I had said in my haste that owing to the complex system of game and fish laws, that I had given up all hunting, fishing and trapping. Let him that thinketh he standeth take heed lest he fall. Even Simon Peter had a relapse. After he became an apostle, the record shows that he remarked casually to his companions, “I go a fishing.” And the rest of them said: “We also go with thee.” And they toiled all night and caught nothing.
Those words are full of significance. Nothing else was to be expected. If they had let Peter go alone he would have caught plenty, for it is written that Peter was a fisher. And so was his brother, Andrew. But nothing is said of those who were with Peter at the time possessing any skill or ability in that line. Then followed the miracle of the great draught of fishes, one hundred and fifty-three big ones at one haul…
MISS WALLACE A CANDIDATE
Miss Anna M. Wallace is asking for the Democratic nomination for County Superintendent of Schools. As for this writer, he knows of no one who will be more acceptable as a candidate or fill the office with greater credit than Miss Wallace. By endowment and training she has the highest qualifications for the office. In this and adjoining counties her services as an instructor have always been in demand. For a few years past, she has been principal of a large school doing high school work near Lewisburg.
Big states and great cities have for years placed women at the head of their departments of public instruction. It is an office that properly qualified women should fill. One-half the pupils of the lower grades are girl children and the proportion of girls increases as the grades advance, until the last year of high school is reached, and then the girls outnumber the boys almost two to one. Then, too, our teachers are almost all women.

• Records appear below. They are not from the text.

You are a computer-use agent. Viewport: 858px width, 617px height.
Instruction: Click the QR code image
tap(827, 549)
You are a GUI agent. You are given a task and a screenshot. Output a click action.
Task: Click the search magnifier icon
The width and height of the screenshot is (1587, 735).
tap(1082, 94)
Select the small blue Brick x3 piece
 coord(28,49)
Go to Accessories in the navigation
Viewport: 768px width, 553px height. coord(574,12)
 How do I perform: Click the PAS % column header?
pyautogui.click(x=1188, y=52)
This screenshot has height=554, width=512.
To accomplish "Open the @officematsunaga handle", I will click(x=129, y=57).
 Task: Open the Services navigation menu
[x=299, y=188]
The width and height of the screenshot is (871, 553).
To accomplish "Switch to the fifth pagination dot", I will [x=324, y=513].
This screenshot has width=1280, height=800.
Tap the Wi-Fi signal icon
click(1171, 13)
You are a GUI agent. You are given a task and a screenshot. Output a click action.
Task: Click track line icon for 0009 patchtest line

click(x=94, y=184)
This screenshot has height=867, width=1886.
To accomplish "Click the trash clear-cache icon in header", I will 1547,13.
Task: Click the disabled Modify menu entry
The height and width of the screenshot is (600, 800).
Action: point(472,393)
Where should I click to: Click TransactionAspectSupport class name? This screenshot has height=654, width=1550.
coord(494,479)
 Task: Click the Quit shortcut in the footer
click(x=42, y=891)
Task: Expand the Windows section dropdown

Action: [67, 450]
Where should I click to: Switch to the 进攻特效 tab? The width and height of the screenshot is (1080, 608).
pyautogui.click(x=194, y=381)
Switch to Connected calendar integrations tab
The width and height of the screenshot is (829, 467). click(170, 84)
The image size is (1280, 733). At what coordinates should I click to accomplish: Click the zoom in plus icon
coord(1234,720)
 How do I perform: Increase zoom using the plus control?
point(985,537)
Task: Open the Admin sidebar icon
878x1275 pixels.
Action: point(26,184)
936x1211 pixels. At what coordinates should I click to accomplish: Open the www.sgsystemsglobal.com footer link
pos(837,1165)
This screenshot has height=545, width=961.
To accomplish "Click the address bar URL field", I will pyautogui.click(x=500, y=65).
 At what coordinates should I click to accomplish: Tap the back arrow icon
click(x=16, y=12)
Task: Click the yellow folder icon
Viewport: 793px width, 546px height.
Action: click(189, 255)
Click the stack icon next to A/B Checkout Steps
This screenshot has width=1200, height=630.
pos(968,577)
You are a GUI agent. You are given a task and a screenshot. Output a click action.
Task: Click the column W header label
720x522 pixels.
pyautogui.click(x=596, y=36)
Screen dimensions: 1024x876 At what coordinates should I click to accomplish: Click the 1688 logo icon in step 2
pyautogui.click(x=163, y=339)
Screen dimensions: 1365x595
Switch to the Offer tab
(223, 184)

This writer has been for Miss Wallace for this nomination and office ever since her name was mentioned. Her candidacy is favorably received wherever mentioned, especially in this town where she has taught.
BREAD CAST UPON THE WATERS
Paris D. Yeager, a special officer of the Chesapeake and Ohio railway with headquarters in Clifton Forge, Va., whose business it is to solve mysteries, has one now which he cannot fathom. The best he can do is to make a guess. It came about in this way. Mr. Yeager received a few days ago a letter mailed in Kansas, plainly addressed to him, with a ten dollar bill in it. Recalling that no one in his acquaintance would pay him that way, Mr. Yeager concluded that possibly it was a case of casting bread upon the waters. In connection, he remembered that a year ago he came across a man of middle age in Clifton Forge who was in hard luck. The man said he had been working in a Kansas coal mine and had a narrow escape following an explosion. He gave the man money with which to buy himself something to eat and paid for a railroad ticket to a point in Virginia. This man took Mr. Yeager’s address and it is believed that “the stranger within the gates” sent $10 in payment for past favors.
We are glad to see Dr. Norman Price out for the State Senate. If Pocahontas county does her duty, she will at last have a representative in the State Senate. And we believe the Doctor will get that “Army Set” to his jaw and take care of us. “Politics be Blowed.” Support him, folks.
Ernest Campbell had a narrow escape from injury Tuesday while enroute to Sitlington with the mail. The bridge near Hays Grimes’ had some boards loose which slipped out under his car letting the rear wheels fall in; if it had been the front wheels, the old Henry would have stood on its radiator. Something better be did to this bridge or someone will wreck. Stranger on this road, take warning.
Charley Ware sold his Maxwell last Monday and has a Henry. It looks like both a truck and a roadster. Also the last rose of summer, but like all Henrys it’s a hauler.
The Grand Street Parade, Dance and Barbecue at Sitlington the Fourth was a success despite the rain. The noon train was somewhat late and President Harding failed to reach here in time for the dance, but that’s all right, we didn’t miss him much anyway.
Dr. U. H. Hannah, was expected down, but said the roads were so bad between Dunmore and Sitlington, he had to turn back.
Henry H. Landis died on Friday morning, June 30, 1922, after a long illness of some tubercular affection. His age was about 45 years. Burial on Sunday afternoon at Indian Draft in the presence of a large congregation… Mr. Landis was the son of the late John Landis. He is survived by his wife, who is a daughter of Rev. G. S. Weiford, and three children. Of his father’s family there remain one sister, Mrs. J. Z. Irvine, and four brothers, E. H., of Mill Point, S. P., John and James, of Edray District.
The deceased was an honest, upright citizen, and though handicapped for years by ill health, he worked continuously for the support of his family.